Laptops End Up With Kids, iPads Don’t

As I mentioned previously, I had the great opportunity to talk with Kaiser recently about their mobile initiatives at Health 2.0 Boston. It was a great chat with Brian Gardner, head of the Mobile Center of Excellence at Kaiser Permanente.

At one point in the conversation I asked Brian about Kaiser’s approach to devices. Did they allow physicians to bring their own device? Were they deploying their own devices and which devices did they use. Brian made a couple of comments that I found really intriguing.

First, he stated clearly that Kaiser issued all of their devices. They were looking at the BYOD (Bring Your Own Device) idea, but currently they didn’t support any BYOD options. Based on his response to this question I could tell that there were a lot of conversations about this topic happening at Kaiser. I got the feeling that they were likely getting quite a bit of pressure from their doctors to do something along these lines.

Brian then also provided what I find to be a really compelling observation. He commented that from their experience the laptops they issued to doctors always seemed to end up with their physician’s kids using them. I assume they could see this based upon the software the physician’s children installed on the laptop. Then, Brian observed that they hadn’t seen the same thing happening with the iPads they’d given out. He surmised that this was possibly because many of the doctors that got iPads saw it as a privilege and those doctors didn’t want to lose that privilege?

How intriguing no? Why is it that a laptop feels like a commodity and an iPad feels like a luxury item? One you don’t mind your children touching and the other is a luxury that your child shouldn’t touch.

I’d also extend this observation to say that working on a laptop feels like work. Using an iPad feels more like play. At least that’s the feeling I get. I imagine many doctors feel the same way. I wonder if that will change as the iPad starts to get more applications that really help you do work on it.

About the author

John Lynn

John Lynn

John Lynn is the Founder of the HealthcareScene.com, a network of leading Healthcare IT resources. The flagship blog, Healthcare IT Today, contains over 13,000 articles with over half of the articles written by John. These EMR and Healthcare IT related articles have been viewed over 20 million times.

John manages Healthcare IT Central, the leading career Health IT job board. He also organizes the first of its kind conference and community focused on healthcare marketing, Healthcare and IT Marketing Conference, and a healthcare IT conference, EXPO.health, focused on practical healthcare IT innovation. John is an advisor to multiple healthcare IT companies. John is highly involved in social media, and in addition to his blogs can be found on Twitter: @techguy.

3 Comments

  • As a long time IT professional I tend to act differently then a doctor, who may not see the dangers in letting their children get their hands on devices like laptops. I did add software to my work issued laptops; utilities, and DVD playing software for when I was in a hotel on business trips. And I was astounded by something; the laptop one global firm handed me had no firewall software on it even though it was regularly used outside the office.
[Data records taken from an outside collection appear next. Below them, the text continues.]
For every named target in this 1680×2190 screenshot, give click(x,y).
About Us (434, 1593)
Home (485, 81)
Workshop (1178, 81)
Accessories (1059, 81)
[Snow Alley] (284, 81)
    The thing about the ipad; it is very expensive, very nice to have, and very conducive to use at the patients bedside especially when little or no typing is involved. Even well paid doctors may take it more seriously then a laptop of about the same cost, since the laptop is far more familiar, and a lot less exotic, and a lot less ‘desirable’.

    The only byod situation I consider semi acceptable is the use of email on a smartphone (native client) OR use of email in a remote desktop situation on a home PC or laptop. The remote desktop can be configured to make it difficult to have any confidential data actually stored on the device. In either case, automatic screen lock needs to be turned on – and enforced.

  • Ehh, while I know you’re not jumping to any conclusions, would be very skeptical of his assumption. Once the tablet becomes more and more normal the kids will be downloading things on it too…don’t really see lack of that now as proof that they’re not using it at all.